Now we configure Postfix's main.cf to use these lookup tables by adding this:
smtpd_recipient_restrictions = reject_non_fqdn_sender, reject_non_fqdn_recipient, reject_unauth_pipelining, permit_mynetworks, permit_tls_clientcerts, warn_if_reject reject_invalid_hostname, warn_if_reject reject_non_fqdn_hostname, reject_unauth_destination, check_helo_access hash:/etc/postfix/helo_checks mysql:/etc/postfix/protected_users.cf smtpd_restriction_classes = whitelist whitelist = check_sender_access mysql:/etc/postfix/whitelist.cf, reject
If you're concerned about Postfix hammering your MySQL server, you can use Postfix's proxy mechanism to cache the lookup results to spare a few queries:
smtpd_recipient_restrictions = reject_non_fqdn_sender, ... proxy:mysql:/etc/postfix/protected_users.cf whitelist = check_sender_access proxy:mysql:/etc/postfix/whitelist.cf, reject
If you do this, you'll need to also tell the proxy service that it is permitted to cache these lookups:
proxy_read_maps = proxy:mysql:/etc/postfix/whitelist.cf, proxy:mysql:/etc/postfix/protected_users.cf
Execute `postfix reload` and check the log files for any error messages. If there are no errors, you're done!
Now, for each incoming message Postfix will examine whether the recipient is defined in the protected_users table. If they are, Postfix will check whether the message sender is included in the whitelist table. If the sender is listed, the mail is delivered. If the sender is not listed in the whitelist, the message is rejected with an error code of 554, "Recipient address rejected: Access denied (in reply to RCPT TO command)".

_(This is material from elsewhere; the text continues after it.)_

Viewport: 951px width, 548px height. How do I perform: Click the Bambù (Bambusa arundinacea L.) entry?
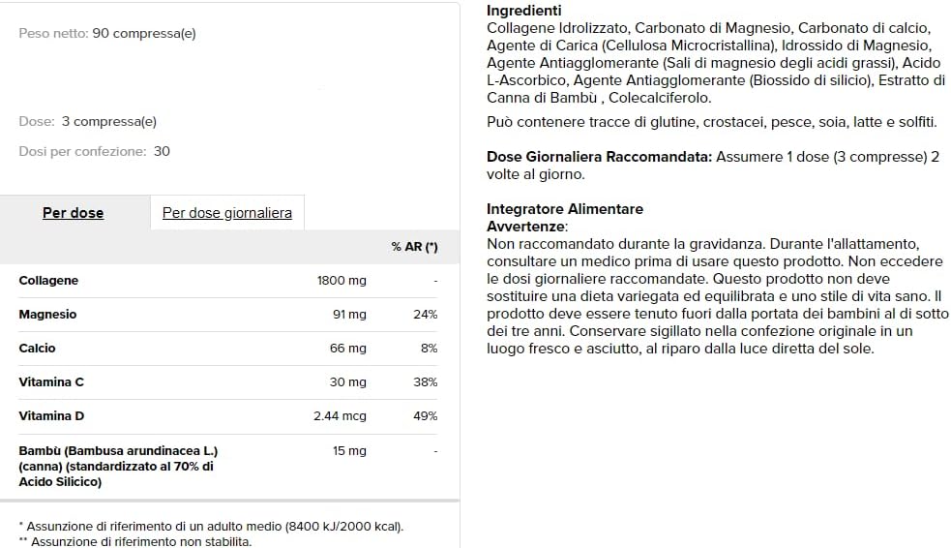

It's important to note that this is an all-or-nothing proposition. Any local user listed in the protected_users table can only receive mail from senders listed in the whitelist table. Further, any sender listed in the whitelist table can send email to any user listed in the protected_users table. It's extremely easy to forge email headers, so if someone really wanted to send email to a whitelisted user they could certainly do so.
If you need something more complicated, like per-user whitelists for more precise controls, you can extend this basic whitelist in several ways. The action column in the whitelist table can be any of:
- 4NN text
- 5NN text
- REJECT optional text...
- DEFER_IF_REJECT optional text...
- DEFER_IF_PERMIT optional text...
- DISCARD optional text...
- FILTER transport:destination
- HOLD optional text...
- PREPEND headername: headervalue
- REDIRECT user@domain
If you decide to use something other than the simple whitelist I created, you'll want to increase the size of the action VARCHAR field.
In order to make the whitelist as easy as possible for my wife and I, I wrote a PHP script I called whitelist.php.
Save whitelist.php somewhere, and protect it with the following addition to your Apache httpd.conf, to ensure that only you can manage the whitelist:
AllowOverride None Options None AuthName "Private" AuthType Basic AuthUserFile /etc/apache/htpasswd Require valid-user
For more information on Apache auth, see this.
Next, grant SELECT, INSERT and DELETE privileges to the whitelist@localhost user:
GRANT SELECT,INSERT,DELETE ON postfix.protected_users, postfix.whitelist TO whitelist@localhost IDENTIFIED BY 'whitelist';
I include only the local user portion --the user@ -- of email addresses in my protected users because my kids' email accounts are actually virtual accounts that forward to their real skippy.net account. I don't want anyone sneaking past the whitelist by addressing mail directly to their skippy.net account. If you're not using virtual domains or virtual accounts, you could just protect the full email address(es) as needed.